Notre Citathon du jour rend hommage à l'historien et politologue américain, Howard Zinn (1922-2010) disparu le 27 janvier dernier. Howard Zinn s'est attaché à raconter l'Histoire, non pas du point de vue des vainqueurs et des "Grands Hommes", comme elle traditionnellement présentée dans les manuels scolaires, mais celle des minorités et des déshérités. Sa monumentale Histoire populaire des États-Unis, traduite tardivement en français, l'a révélé au grand public.

L'œuvre Howard Zinn est aujourd'hui étudiée dans les écoles et les universités. Son Histoire populaire des États-Unis a également fait l'objet d'une adaptation en bande dessinée (Une histoire populaire de l’empire américain), une version sans doute plus accessible que son pavé de plus de 800 pages.

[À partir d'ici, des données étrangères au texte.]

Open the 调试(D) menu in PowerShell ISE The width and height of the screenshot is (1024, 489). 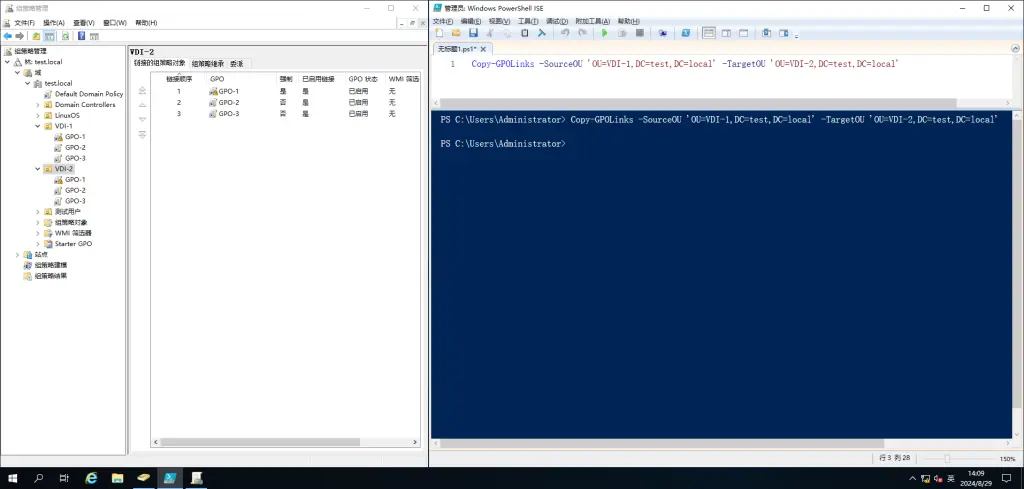[x=557, y=20]
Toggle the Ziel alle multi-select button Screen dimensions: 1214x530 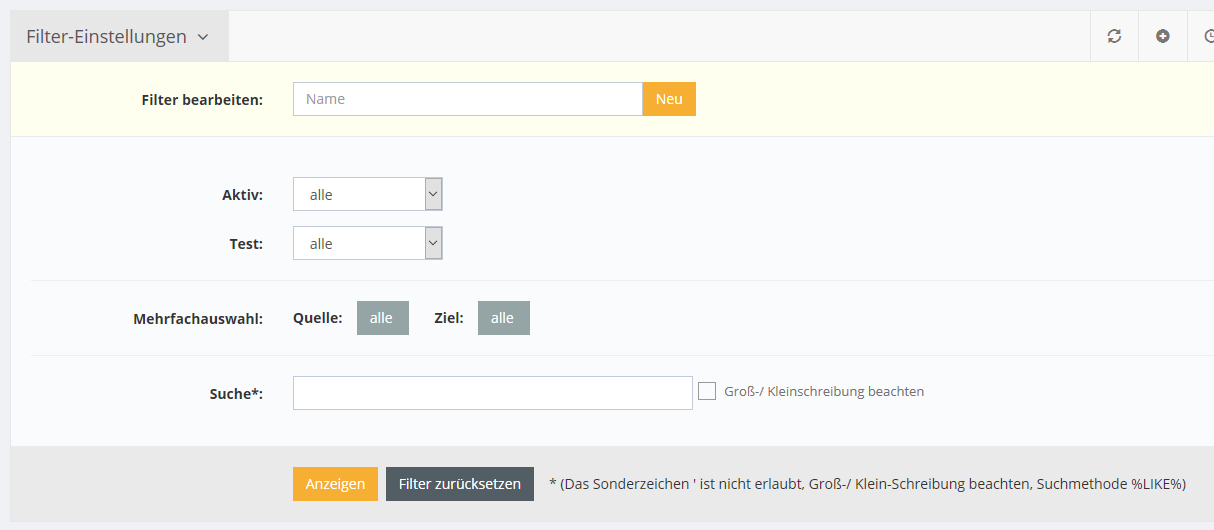[x=503, y=318]
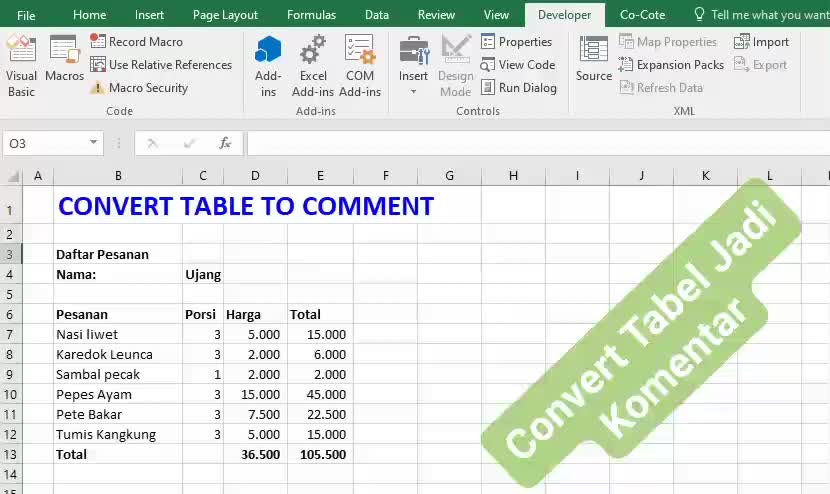Start Record Macro
Viewport: 830px width, 494px height.
pyautogui.click(x=136, y=41)

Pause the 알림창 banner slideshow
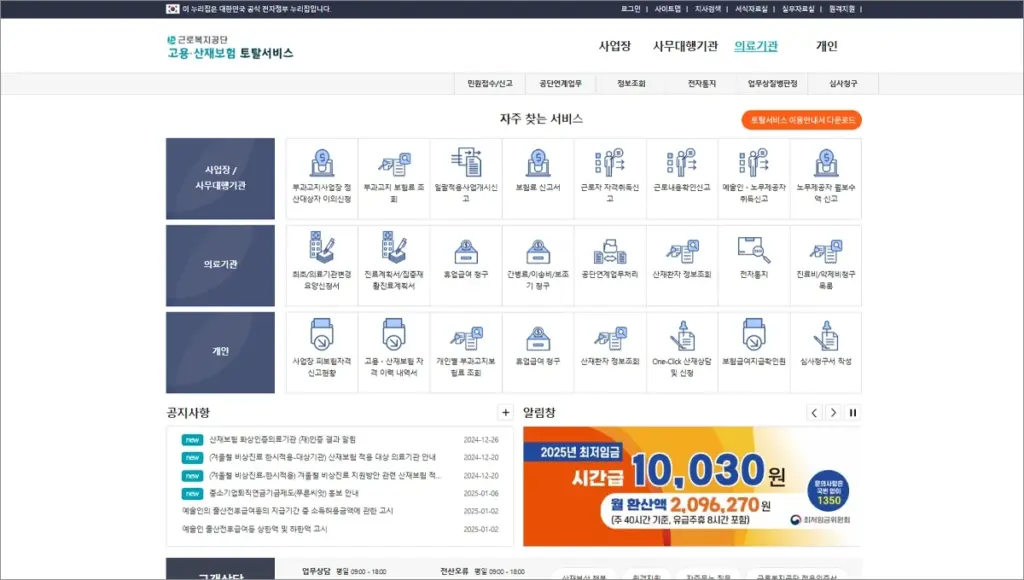[853, 413]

Tous ces livres d'histoire américaine qui se focalisent sur les Pères Fondateurs et sur les présidents successifs pèsent lourdement sur la capacité d'action du citoyen ordinaire. Ils suggèrent qu'en temps de crise il nous faut chercher un sauveur : les Pères Fondateurs pour la Révolution, Lincoln pour la sortie de l'esclavage, Roosevelt pour la Grande Dépression, Carter pour la guerre du Vietnam et le scandale du Watergate. En revanche, entre les crises, tout va pour le mieux et il faut nous contenter du retour à la normale. Les livres d'histoire classiques nous apprennent encore que l'acte suprême du citoyen est de désigner son sauveur en allant voter tous les quatre ans pour choisir entre deux Blancs relativement riches, anglo-saxons de surcroît et mâles par-dessus tout, à la personnalité terne et aux opinions parfaitement orthodoxes.


Une histoire populaire des États-Unis, éd. Agone, 2002, p. 747


Dans les manuels d’histoire américains, on trouve peu de traces des conflits de classes du XIXe siècle. Les périodes qui précèdent et suivent la guerre de Sécession (1860-1865) ne sont abordées que sous l’angle des questions politiques, électorales ou raciales. Même lorsqu’ils traitent des rapports sociaux et de l’économie, ces manuels se concentrent sur la fonction présidentielle et perpétuent ainsi la traditionnelle focalisation sur nos « héroïques dirigeants », aux dépens des luttes populaires.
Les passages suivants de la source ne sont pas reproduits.